**TEXTO DADO:**
Si funciona amigo viciox


----------



## rolandopalermo (Feb 7, 2011)

Amigos, tengo problemas al imprimir el esquema. Me queda de tamaño reducido y no hay forma de colocar la base zif. Qué me recomiendan hacer?


----------



## alfonso82 (Feb 8, 2011)

Hola, lo unico que se me ocurre que puede estar pasando es que cuando vayas a imprimir el pdf en la opcion del tamaño de la impresion no este al 100% y te este reduciendo la imagen en algun porcentaje, espero que te haya ayudado en algo, saludos.


----------



## ruse85 (Feb 14, 2011)

alfonso82 dijo:


> Bueno, me compre el pickit 2 hace un tiempo e hice la base zif para el programador pero por desgracia la perdi junto con mi programador,por dicha razon me compre el pickit 3 y rediseñe un poco la base para que sea un poco mas pequeña que el primer modelo que hice y logre una base zif casi del mismo tamaño que el pickit, la base esta basada en el esquematico del programador gtp-plus y puede programar pic de 40 patas hasta de 8 aun que no tengo ningun pic de 8 patas para poder probarla, lo unico que tiene es un swicth (que lo pueden reemplazar por un jumper) para escojer entre pic de 40-28 o 8-14-18 patas ya que el Vpp esta en patas diferentes y no se pueden programar pic de 40 y 28 reciviendo Vpp en otras patas que no sean las indicadas, aqui les dejo una pequeña lista de los pic´s con los que la he probado y ha funcionado a la perfeccion.

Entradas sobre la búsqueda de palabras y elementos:
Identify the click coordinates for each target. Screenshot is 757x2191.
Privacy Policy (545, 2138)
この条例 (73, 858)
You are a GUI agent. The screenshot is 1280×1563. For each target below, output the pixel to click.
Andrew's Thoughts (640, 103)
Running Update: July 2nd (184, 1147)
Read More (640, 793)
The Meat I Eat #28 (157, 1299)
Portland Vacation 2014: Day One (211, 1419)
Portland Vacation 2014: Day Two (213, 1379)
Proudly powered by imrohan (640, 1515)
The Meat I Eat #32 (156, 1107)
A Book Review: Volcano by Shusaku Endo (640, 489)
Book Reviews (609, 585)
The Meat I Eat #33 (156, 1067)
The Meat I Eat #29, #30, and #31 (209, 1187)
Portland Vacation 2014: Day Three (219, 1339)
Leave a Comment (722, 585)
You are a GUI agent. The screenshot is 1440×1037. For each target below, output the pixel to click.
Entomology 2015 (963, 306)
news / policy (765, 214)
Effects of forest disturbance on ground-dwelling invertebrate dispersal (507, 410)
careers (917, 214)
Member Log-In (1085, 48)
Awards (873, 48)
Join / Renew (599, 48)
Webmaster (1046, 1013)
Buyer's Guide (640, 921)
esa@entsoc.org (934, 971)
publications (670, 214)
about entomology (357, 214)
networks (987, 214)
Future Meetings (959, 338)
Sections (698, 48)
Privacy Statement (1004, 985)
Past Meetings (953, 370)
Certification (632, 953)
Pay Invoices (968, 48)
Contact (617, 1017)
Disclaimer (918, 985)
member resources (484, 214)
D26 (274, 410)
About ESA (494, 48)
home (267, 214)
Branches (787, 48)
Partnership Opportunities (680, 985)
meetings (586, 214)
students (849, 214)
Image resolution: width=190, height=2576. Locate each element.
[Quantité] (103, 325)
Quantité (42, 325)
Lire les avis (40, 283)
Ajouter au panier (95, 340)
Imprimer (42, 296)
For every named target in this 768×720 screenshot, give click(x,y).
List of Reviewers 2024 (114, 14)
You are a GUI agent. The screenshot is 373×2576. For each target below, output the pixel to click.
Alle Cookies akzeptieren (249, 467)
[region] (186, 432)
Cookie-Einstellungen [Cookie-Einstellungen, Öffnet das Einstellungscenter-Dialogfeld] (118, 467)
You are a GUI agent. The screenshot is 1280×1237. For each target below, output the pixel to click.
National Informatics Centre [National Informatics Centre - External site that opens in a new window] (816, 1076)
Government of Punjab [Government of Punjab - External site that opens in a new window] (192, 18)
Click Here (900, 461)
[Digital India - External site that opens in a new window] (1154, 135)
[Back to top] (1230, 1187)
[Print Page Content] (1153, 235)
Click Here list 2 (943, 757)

**EL EJERCICIO:** Según el hilo del foro sobre la base zif, explica por qué la base lleva un switch para escoger entre pic de 40-28 o de 8-14-18 patas.

**SOLUCIÓN DEL PROBLEMA:** La base lleva ese switch porque, según el tipo de pic, el Vpp está en patas diferentes. Los pic de 40 y 28 patas no se pueden programar si reciben el Vpp en patas que no sean las indicadas.